Replace new/delete operators using modern C++ rules.
This change was motivated by "Mismatched free()/delete/delete[]" errors
reported by valgrind and mused about in Squid source code.
I speculate that the old new/delete replacement code was the result of
slow accumulation of working hacks to accomodate various environments,
as compiler support for the feature evolved. The cumulative result does
not actually work well (see the above paragraph), and the replacement
functions had the following visible coding problems according to [1,2]:
a) Declared with non-standard profiles that included throw specifiers.
b) Declared inline. C++ says that the results of inline declarations
have unspecified effects. In Squid, they probably necessitated
complex compiler-specific "extern inline" workarounds.

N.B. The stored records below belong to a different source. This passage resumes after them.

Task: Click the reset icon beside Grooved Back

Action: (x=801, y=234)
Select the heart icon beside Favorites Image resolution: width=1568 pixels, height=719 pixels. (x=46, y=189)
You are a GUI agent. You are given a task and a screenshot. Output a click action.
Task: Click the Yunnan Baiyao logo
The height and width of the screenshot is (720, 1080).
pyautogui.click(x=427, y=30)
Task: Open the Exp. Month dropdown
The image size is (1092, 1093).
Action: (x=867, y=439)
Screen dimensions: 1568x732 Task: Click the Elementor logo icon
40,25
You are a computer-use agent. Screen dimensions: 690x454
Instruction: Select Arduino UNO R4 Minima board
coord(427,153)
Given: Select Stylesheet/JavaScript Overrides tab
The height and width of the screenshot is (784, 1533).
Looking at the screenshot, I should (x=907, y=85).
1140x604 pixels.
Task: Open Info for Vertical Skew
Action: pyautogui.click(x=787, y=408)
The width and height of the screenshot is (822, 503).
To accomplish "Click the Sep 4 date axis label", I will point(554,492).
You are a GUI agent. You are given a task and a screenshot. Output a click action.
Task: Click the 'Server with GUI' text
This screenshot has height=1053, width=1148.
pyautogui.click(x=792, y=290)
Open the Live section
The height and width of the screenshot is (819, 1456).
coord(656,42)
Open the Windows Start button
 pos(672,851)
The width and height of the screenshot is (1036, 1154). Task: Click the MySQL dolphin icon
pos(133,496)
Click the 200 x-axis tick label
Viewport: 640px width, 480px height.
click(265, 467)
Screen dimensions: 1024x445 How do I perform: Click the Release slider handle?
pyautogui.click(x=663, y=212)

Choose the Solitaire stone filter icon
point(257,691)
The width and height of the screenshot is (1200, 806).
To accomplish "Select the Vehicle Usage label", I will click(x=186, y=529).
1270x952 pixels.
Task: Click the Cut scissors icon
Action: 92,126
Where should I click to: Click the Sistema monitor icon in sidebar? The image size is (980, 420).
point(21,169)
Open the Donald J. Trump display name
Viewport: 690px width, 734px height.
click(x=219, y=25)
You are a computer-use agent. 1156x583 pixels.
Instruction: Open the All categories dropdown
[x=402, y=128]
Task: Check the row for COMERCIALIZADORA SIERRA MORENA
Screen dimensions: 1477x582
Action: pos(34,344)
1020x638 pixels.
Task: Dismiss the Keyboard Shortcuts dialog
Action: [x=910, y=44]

c) Defined in the header file. C++ says that defining replacements "in
any source file" is enough and that multiple replacements per
program (which is what a header file definition produces) result in
"undefined behavior".
d) Declared inconsistently (only 2 out of 4 flavors). Declaring one base
flavor should be sufficient, but if we declare more, we should
declare all of them.
The replacements were not provided to clang (trunk r13219), but there
was no explanation why. This patch does not change that exclusion.
I have no idea whether any of the old hacks are still necessary in some
cases. However, I suspect that either we do not care much if the
replacements are not enabled on some poorly supported platforms OR we
can disable them (or make them work) using much simpler hacks for the
platforms we do care about.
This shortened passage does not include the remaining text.